What is Displayed in the Power BI Data Hub?
Finding the right data to build a report can feel like searching for a needle in a haystack. Your company has data everywhere, but which sales dataset is the official one? Is the marketing data you're looking at even up to date? This is exactly why Power BI introduced the Data Hub, a centralized catalog designed to bring order to your data chaos. This article will walk you through everything displayed in the Data Hub and explain how to use it to find trustworthy data fast.
What is the Power BI Data Hub?
Think of the Power BI Data Hub as a library for all the shareable data assets in your organization. Instead of having dozens of analysts creating their own versions of a "sales dataset," the Data Hub provides a single, searchable place to discover official, high-quality data that's ready for use. Its main goal is to make data more discoverable, promote the reuse of existing data models, and give users confidence that they are working from a single source of truth.
By centralizing these key data assets, it helps shift organizations away from a culture of messy, duplicated report files and towards a more streamlined, governed approach to business intelligence. You spend less time hunting for data and more time finding insights.
The Main Types of Data on Display
The Data Hub isn’t just a simple list of files, it’s a curated gallery of specific Power BI objects designed for reuse. When you navigate to the Hub, you'll mainly find these four types of assets.
1. Datasets
Datasets are the cornerstone of Power BI and the most common item you'll find in the Data Hub. A dataset is a collection of data that has been modeled for reporting. It's not just a raw table, it's a purposefully structured package containing:
- Data Connections: The links to the original data sources (like a SQL database, a SharePoint list, or a Salesforce account).
- The Data Itself: If the data is imported, it's stored within the dataset.
- Data Model Relationships: The connections between different tables (e.g., how the 'Sales' table relates to the 'Customers' table).
- DAX Measures and Calculations: Pre-built business logic, like calculations for 'Year-over-Year Growth' or 'Profit Margin'.
The beauty of a shared dataset is that ten different people can build ten different reports all based on the exact same data model and calculations. If a business definition changes, you only have to update the DAX measure in one place - the central dataset - and all ten reports will update automatically. This is fundamental to establishing a trustworthy data culture.
2. Datamarts
Datamarts are a newer and more powerful addition to Power BI. Think of a datamart as a self-contained, fully managed database that lives entirely within Power BI, designed for self-service analytics without needing IT intervention.
A datamart bundles three things into one neat package:
- It ingests data using dataflows (more on that next).
- It stores that data in a fully managed Azure SQL Database that you don't have to configure or pay for separately.
- It automatically generates a dataset on top of it for reporting.

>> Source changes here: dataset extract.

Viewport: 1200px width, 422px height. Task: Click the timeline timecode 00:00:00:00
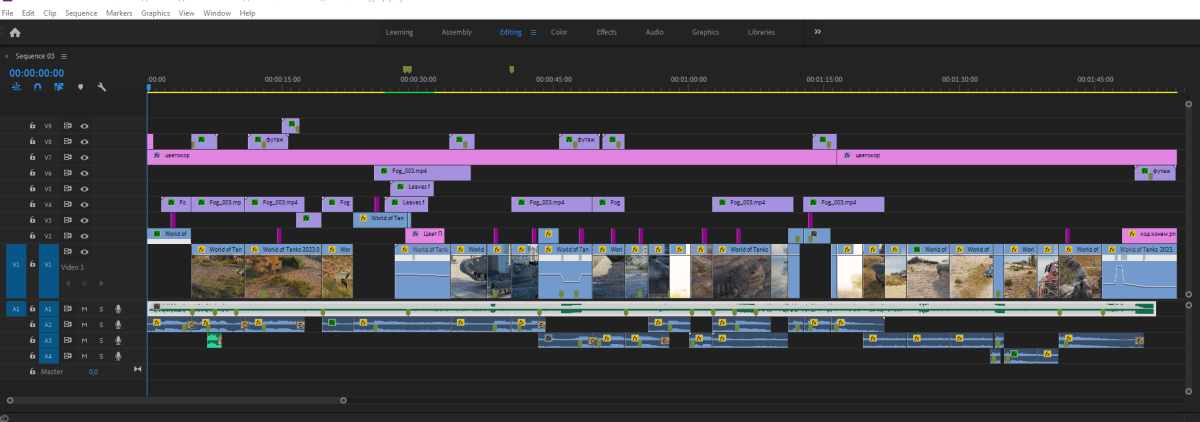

The key benefit of a datamart is that you're not just limited to creating Power BI reports with it. Because it contains a real SQL database, you can connect other tools (like SQL Server Management Studio) to query the data directly, giving advanced users more flexibility.
3. Dataflows
While datasets and datamarts are about the final, modeled data, dataflows are all about the process of getting it there. A dataflow is a self-service, cloud-based data preparation process (often called ETL — Extract, Transform, and Load) created in Power Query Online.
Imagine you need to pull customer data from Salesforce, clean up the country names, merge it with support-ticket data from Zendesk, and remove a few unneeded columns. You could perform those same cleaning steps over and over in every report you build. Or, you could do it once in a dataflow.

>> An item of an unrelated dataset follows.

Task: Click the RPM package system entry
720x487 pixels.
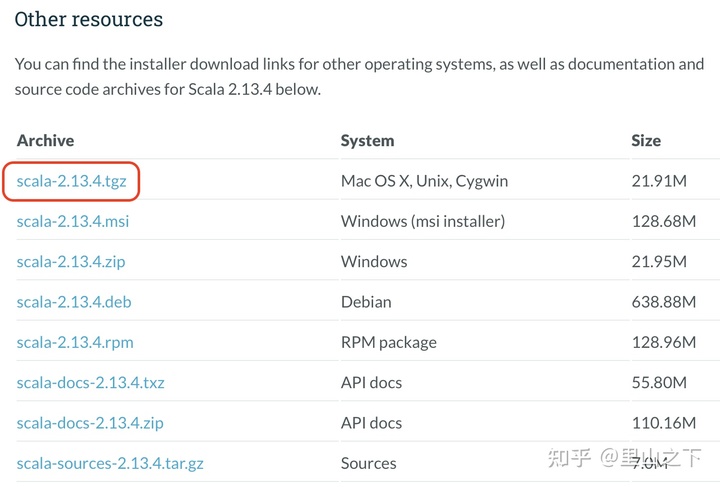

This dataflow then saves the clean, prepared table of data in Azure Data Lake Storage. Now, multiple datasets across your organization can source their data from this one clean, repeatable dataflow. It simplifies and standardizes the often-messy work of data prep.
4. Metrics (Scorecards)
Metrics, also known as Scorecards, allow you to curate and track key business performance indicators (KPIs) in a systematized way. Instead of just having a visual on a report showing your revenue number, you can create a 'Metric' for "Total Quarterly Revenue."
This metric has defined targets, tracks its status over time (e.g., 'On track,' 'Behind'), and lets you assign owners. People can check in with notes, explaining why a target was missed or hit. Displaying metrics in the Data Hub makes it easy for everyone in the company to see and follow the most important KPIs that leadership is tracking, without having to dig through different reports.
Navigating the Data Hub Interface: What You See
When you open the Power BI service (the web version) and click "Data Hub" in the navigation pane, you'll be greeted with a list of all the data assets you have permission to see. Here's a breakdown of the specific information displayed for each item, which helps you quickly assess its quality and relevance.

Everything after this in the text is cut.